Nash, who is also an accomplished photographer and collector of photographs, associated the song's message with a famous 1962 photo by Diane Arbus, Child with Toy Hand Grenade in Central Park, shortly after writing the song. The image, which depicts a child with an angry expression holding the toy weapon, prompted Nash to reflect on the societal implications of messages given to children about war and other issues.

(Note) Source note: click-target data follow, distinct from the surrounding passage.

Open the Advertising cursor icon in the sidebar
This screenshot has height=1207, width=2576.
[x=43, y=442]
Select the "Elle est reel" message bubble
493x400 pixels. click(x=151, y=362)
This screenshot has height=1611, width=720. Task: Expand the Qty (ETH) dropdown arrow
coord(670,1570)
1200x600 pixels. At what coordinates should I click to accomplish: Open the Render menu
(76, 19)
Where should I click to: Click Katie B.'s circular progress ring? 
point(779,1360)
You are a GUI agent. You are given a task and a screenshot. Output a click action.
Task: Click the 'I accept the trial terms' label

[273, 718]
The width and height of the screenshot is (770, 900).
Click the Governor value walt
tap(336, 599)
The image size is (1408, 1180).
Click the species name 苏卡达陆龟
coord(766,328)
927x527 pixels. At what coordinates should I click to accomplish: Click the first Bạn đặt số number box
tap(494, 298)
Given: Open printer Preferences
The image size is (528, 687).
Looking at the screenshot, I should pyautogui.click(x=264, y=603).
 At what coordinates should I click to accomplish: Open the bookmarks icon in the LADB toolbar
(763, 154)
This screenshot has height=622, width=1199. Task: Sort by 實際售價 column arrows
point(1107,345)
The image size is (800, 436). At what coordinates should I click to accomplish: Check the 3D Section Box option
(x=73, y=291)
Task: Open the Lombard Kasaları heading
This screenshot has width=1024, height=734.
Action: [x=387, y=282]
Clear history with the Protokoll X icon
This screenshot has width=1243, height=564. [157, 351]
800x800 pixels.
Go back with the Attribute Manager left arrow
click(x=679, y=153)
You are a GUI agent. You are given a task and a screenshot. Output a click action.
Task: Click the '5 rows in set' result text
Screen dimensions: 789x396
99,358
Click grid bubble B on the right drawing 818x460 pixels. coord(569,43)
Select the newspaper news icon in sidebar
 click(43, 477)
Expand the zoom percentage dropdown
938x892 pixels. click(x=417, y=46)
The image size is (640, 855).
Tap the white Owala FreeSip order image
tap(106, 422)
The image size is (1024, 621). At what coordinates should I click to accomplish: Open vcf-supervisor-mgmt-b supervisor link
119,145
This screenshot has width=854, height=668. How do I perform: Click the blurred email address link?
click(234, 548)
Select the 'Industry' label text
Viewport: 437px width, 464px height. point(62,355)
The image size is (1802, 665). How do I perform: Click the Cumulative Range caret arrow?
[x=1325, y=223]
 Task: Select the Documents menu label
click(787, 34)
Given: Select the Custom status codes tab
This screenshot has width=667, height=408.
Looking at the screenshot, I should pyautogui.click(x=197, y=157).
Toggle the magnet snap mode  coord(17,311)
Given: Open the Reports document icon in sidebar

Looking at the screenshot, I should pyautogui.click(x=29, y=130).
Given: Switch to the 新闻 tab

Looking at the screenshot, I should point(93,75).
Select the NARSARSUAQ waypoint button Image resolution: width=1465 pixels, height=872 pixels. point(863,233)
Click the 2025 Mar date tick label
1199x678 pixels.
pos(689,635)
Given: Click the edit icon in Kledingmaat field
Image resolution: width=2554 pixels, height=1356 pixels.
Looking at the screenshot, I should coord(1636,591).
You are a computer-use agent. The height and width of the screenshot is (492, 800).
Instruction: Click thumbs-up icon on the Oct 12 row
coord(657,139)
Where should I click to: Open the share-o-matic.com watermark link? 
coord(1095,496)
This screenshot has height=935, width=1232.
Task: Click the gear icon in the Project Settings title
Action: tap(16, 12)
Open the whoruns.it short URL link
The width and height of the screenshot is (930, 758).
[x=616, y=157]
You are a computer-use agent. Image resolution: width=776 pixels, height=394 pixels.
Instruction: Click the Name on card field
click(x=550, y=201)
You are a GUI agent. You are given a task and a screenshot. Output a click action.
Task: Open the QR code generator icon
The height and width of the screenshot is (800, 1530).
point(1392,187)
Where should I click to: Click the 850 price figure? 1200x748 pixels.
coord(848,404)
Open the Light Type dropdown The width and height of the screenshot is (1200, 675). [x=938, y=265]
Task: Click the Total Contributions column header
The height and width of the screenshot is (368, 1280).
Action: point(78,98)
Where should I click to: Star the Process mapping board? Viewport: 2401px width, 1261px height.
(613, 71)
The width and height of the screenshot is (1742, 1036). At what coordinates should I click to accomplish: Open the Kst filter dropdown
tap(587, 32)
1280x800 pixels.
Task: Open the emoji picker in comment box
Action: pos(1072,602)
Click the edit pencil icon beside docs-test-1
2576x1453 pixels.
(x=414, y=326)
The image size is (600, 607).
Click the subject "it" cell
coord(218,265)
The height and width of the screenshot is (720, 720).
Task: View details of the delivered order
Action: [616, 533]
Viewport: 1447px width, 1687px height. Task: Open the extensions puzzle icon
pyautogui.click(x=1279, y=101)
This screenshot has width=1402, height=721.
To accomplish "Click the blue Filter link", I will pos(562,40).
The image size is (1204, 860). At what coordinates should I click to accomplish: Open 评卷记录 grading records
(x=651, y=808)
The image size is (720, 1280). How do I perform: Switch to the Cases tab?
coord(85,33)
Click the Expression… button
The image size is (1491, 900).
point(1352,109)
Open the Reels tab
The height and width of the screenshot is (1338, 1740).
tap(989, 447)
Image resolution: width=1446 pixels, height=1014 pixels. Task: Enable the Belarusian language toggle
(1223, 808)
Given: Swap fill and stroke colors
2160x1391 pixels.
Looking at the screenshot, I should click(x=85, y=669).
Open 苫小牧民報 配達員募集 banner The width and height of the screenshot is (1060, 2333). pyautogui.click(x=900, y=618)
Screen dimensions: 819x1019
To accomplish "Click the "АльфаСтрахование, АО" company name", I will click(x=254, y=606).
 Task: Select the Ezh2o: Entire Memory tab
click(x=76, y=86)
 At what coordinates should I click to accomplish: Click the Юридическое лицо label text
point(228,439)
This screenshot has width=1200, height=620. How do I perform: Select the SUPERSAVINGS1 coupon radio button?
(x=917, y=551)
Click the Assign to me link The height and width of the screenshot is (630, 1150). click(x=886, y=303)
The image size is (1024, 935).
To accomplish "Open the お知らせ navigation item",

The recording features Jerry Garcia on pedal steel guitar. Garcia taught himself how to play the instrument during his tenure with the New Riders of the Purple Sage. He told Lon Goddard of the British music newspaper Record Mirror in an interview that he recorded a series of pieces on the steel guitar and spliced them together in the studio to create the backing and solo. Garcia had made a deal that in return for his playing steel guitar on "Teach Your Children," CSNY would help members of the Grateful Dead improve their vocal harmony for their upcoming albums, Workingman's Dead and American Beauty. In June 2026, CBS News included the song in its list of the 250 essential American songs of the past 250 years.

==Personnel==

===CSN===

- Graham Nash – lead vocals, harmony vocals, acoustic rhythm guitar, percussion
- David Crosby – harmony vocals
- Stephen Stills – harmony vocals, acoustic rhythm guitar, bass guitar

===Additional Personnel===

- Jerry Garcia – pedal steel guitar
- Dallas Taylor – drums, tambourine, percussion

==Chart history==

===Weekly charts (1970)===

| Chart (1970) | Peak position |
|---|---|
| Australia KMR | 11 |
| Canada RPM Top Singles | 8 |
| Netherlands (Single Top 100) | 7 |
| New Zealand (Listener) | 19 |
| U.S. Billboard Hot 100 | 16 |
| U.S. Billboard Adult Contemporary | 28 |
| U.S. Cash Box Top 100 | 16 |
| U.S. Record World Top 100 | 16 |

===Year-end charts (1970)===

| Chart (1970) | Rank |
|---|---|
| Australia | 81 |
| Canada | 95 |
| Netherlands | 68 |
| U.S. (Joel Whitburn's Pop Annual) | 129 |

==="The Red Hots" (1994)===
In 1994, Crosby, Stills & Nash re-recorded the song with guest vocals from country music artists Suzy Bogguss, Alison Krauss and Kathy Mattea, crediting the recording to "The Red Hots". This version was included on the album Red Hot + Country, a release by the Red Hot Organization benefiting AIDS awareness. The Red Hots' version of the song spent one week on the Hot Country Songs chart in October 1994, at No. 75.

==Certifications==

| Region | Certification | Certified units/sales |
| New Zealand (RMNZ) | Gold | 15,000^{‡} |
^{‡} Sales+streaming figures based on certification alone.

==In popular culture==
- In 1971, "Teach Your Children" was the final song in the movie Melody.
- In 1979, the song was featured in the WKRP in Cincinnati episode "I Want to Keep My Baby".
- In 1984, Democratic candidate Walter Mondale used the song in a presidential campaign commercial on arms control.
- In 1985, the song was used with modified lyrics in a TV commercial promoting schools' use of the Apple II family of personal computers.
- In 1991, the song was featured in The Wonder Years episode "Road Trip".
- In the 1993 The Simpsons episode "Marge in Chains", David Crosby makes a cameo as Lionel Hutz's 12-step sponsor, who tells him "Just take it one day at a time, and know that I love you.", paraphrasing the song's lyrics.
- In 2004, the song was featured in the Six Feet Under episode "Falling Into Place".
- In 2006, it was sung by Steve Carell and Rainn Wilson on The Office episode "Take Your Daughter to Work Day".
- In 2015, the song was covered by Matthew Morrison during the series finale episode of Glee, "Dreams Come True".
- In 2018, the song was used frequently in The X-Files episode "Rm9sbG93ZXJz".
- In 2023, the song was covered by MonaLisa Twins on their album The Duo Sessions II.
- In 2025, Nash performed the song alongside Dawes and Stephen Stills at Kia Forum in Inglewood, California for FireAid to help with relief efforts for the January 2025 Southern California wildfires.